-- WHAT IS BEING ASKED --
Rewrite the items below, substituting "button" for every "icon" and changing nothing else. Leave the pictures out.

-- RECORD EXTRACTS --
>> begin
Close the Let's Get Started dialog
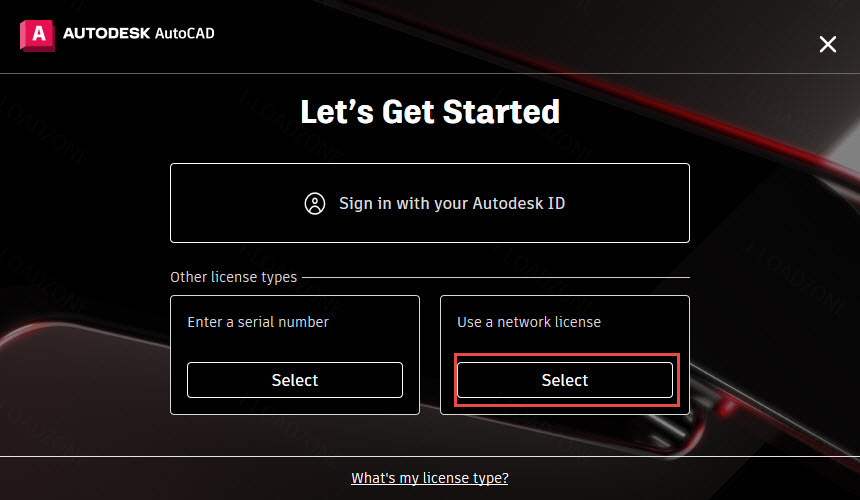This screenshot has height=500, width=860. 828,43
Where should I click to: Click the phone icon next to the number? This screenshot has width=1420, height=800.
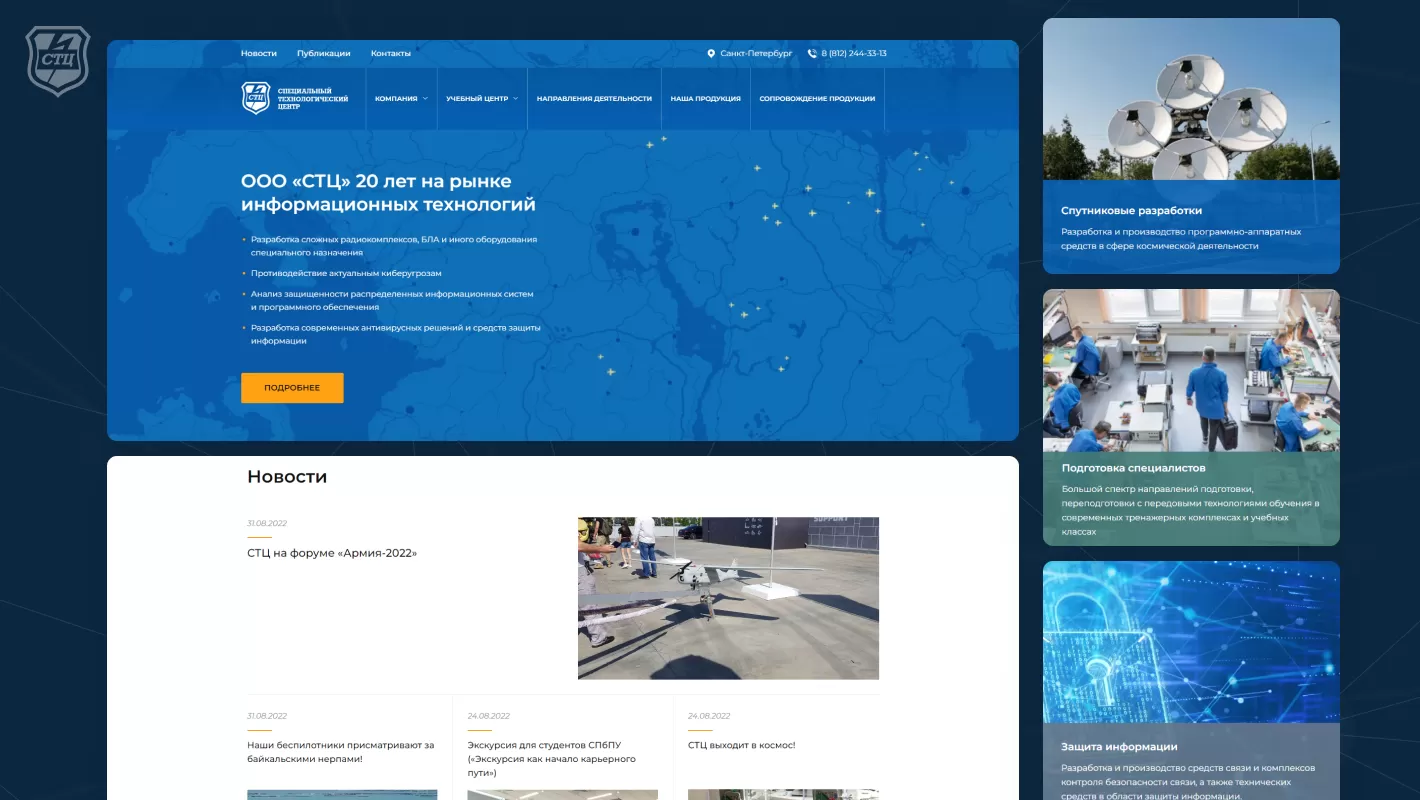[x=812, y=54]
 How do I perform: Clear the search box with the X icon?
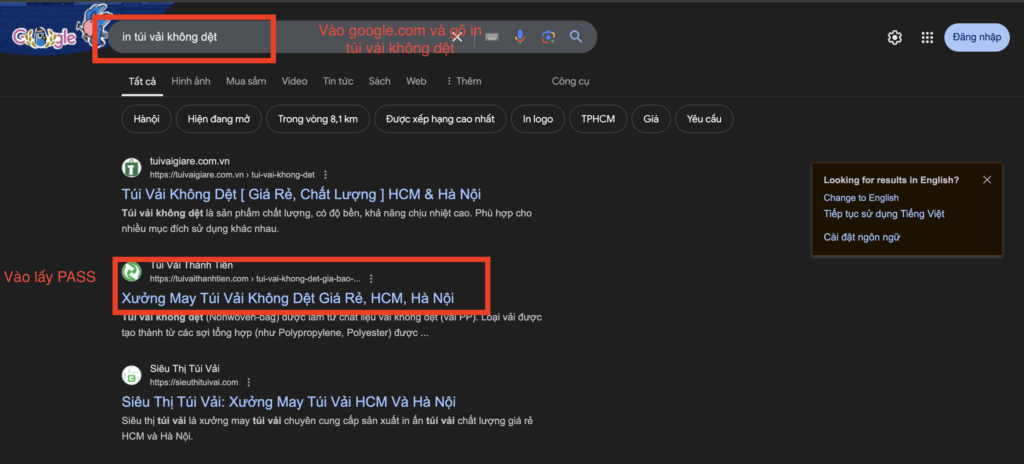pyautogui.click(x=458, y=37)
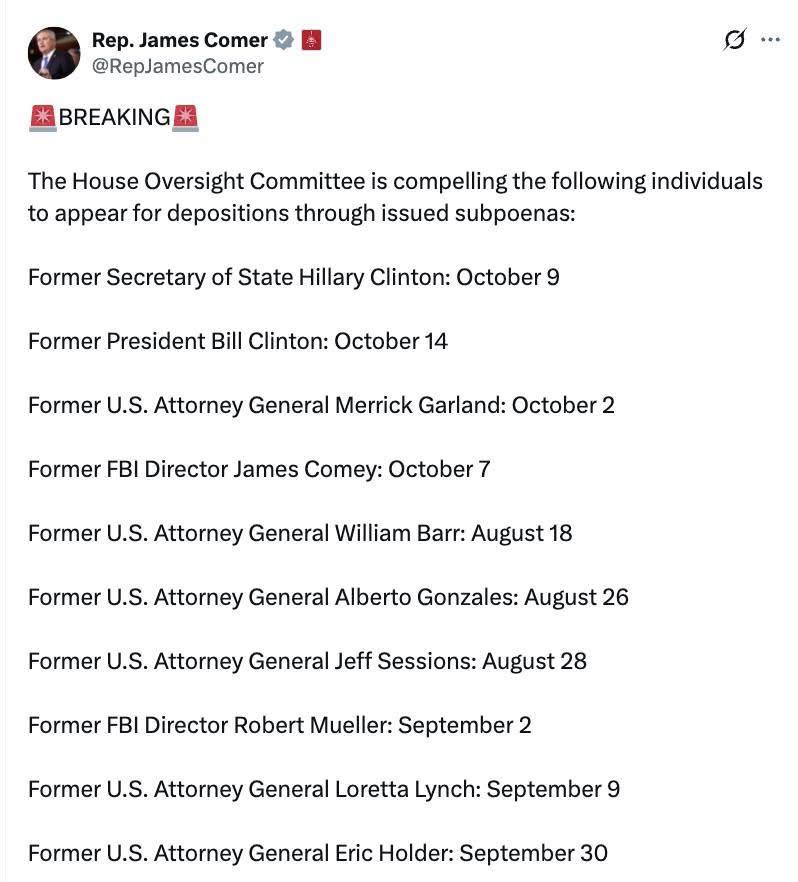Click the Eric Holder September 30 line
The width and height of the screenshot is (798, 882).
click(x=318, y=853)
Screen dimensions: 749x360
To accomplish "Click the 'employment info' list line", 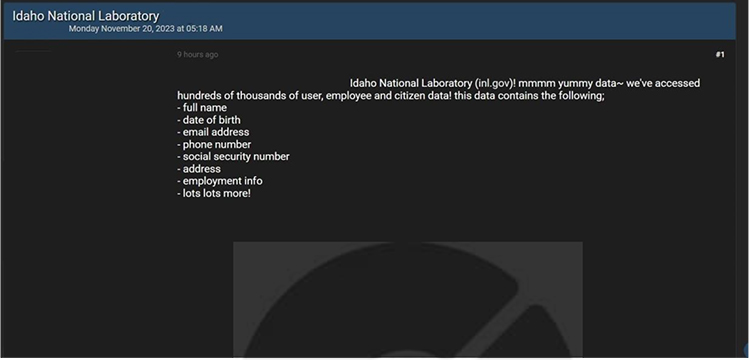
>> end
-- RESPONSE TO THIS EXERCISE --
Close the Let's Get Started dialog
This screenshot has height=500, width=860. 828,43
Where should I click to: Click the phone button next to the number? This screenshot has width=1420, height=800.
[x=812, y=54]
 How do I perform: Clear the search box with the X button?
pyautogui.click(x=458, y=37)
Click the Eric Holder September 30 line
The width and height of the screenshot is (798, 882).
click(x=318, y=853)
Screen dimensions: 749x360
To accomplish "Click the 'employment info' list line", 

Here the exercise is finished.